◆ **CONSEGNA**
Riporta parola per parola la parte del brano di testo che inizia dalle parole contenenti "Anche lo stato" e si ferma dopo "dell'obbligo rimasto inadempiuto.".

◆ **BRANO DI TESTO**
━━━━━━
Dal 1945 in poi, in qualunque trattato internazionale, istitutivo di una alleanza a carattere militare ( NATO, Patto di Varsavia) vi è il riferimento all'art.51, nel senso che l'alleanza stessa dovrà essere conforme a quanto prescrive tale articolo della Carta delle Nazioni Unite e quindi si tratta di una norma la cui validità è stata riconosciuta da tutte le alleanze militari. Esso è stato applicato nel caso del Kuwait attraverso la coalizione dell'ONU per il ripristino della sovranità violata.

Anche lo stato di necessità rappresenta una causa di esclusione dell'illecito in quanto lo Stato si trova in pericolo grave ed imminente per cui si vede costretto a violare una norma internazionale. Perché si possa invocare lo stato di necessità, occorre che sia lo Stato e non l'individuo organo a commettere il fatto illecito e che questo rappresenti l'unico mezzo per proteggere interessi vitali dello Stato stesso. Lo stato di necessità non può essere invocato per violare una norma di jus cogens o per ledere interessi vitali dello Stato titolare dell'obbligo rimasto inadempiuto.
━━━━━━
◆ **DATI FORNITI**
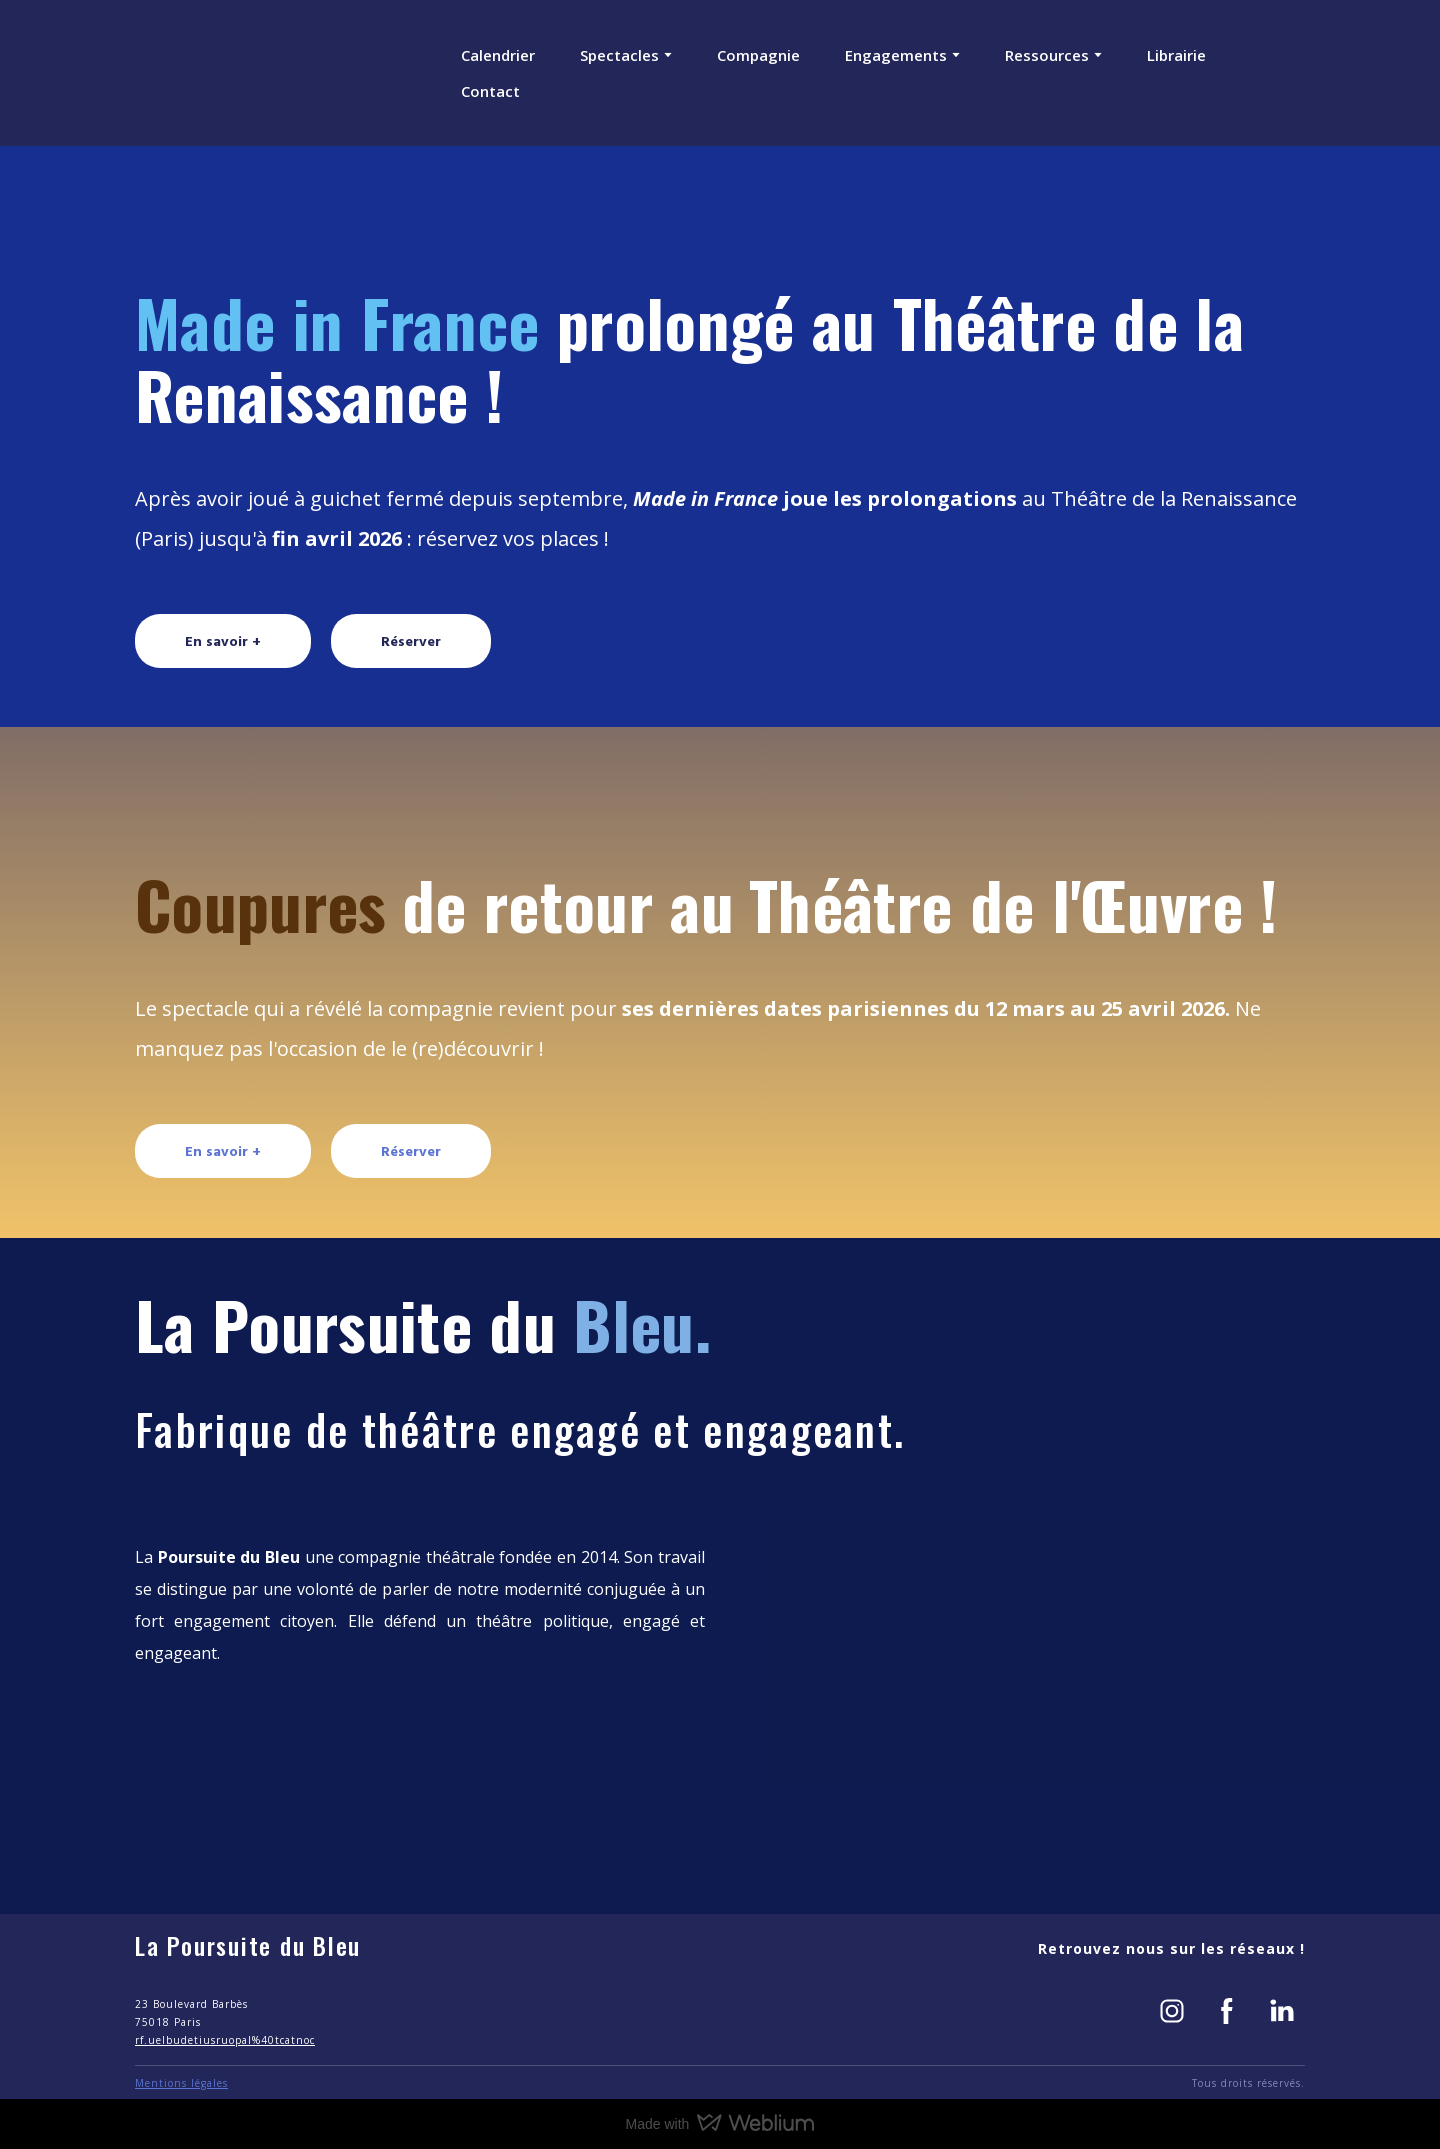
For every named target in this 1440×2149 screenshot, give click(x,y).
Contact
━━━━━━
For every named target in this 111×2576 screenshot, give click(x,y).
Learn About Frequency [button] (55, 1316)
━━━━━━
◆ **RISULTATO**
Anche lo stato di necessità rappresenta una causa di esclusione dell'illecito in quanto lo Stato si trova in pericolo grave ed imminente per cui si vede costretto a violare una norma internazionale. Perché si possa invocare lo stato di necessità, occorre che sia lo Stato e non l'individuo organo a commettere il fatto illecito e che questo rappresenti l'unico mezzo per proteggere interessi vitali dello Stato stesso. Lo stato di necessità non può essere invocato per violare una norma di jus cogens o per ledere interessi vitali dello Stato titolare dell'obbligo rimasto inadempiuto.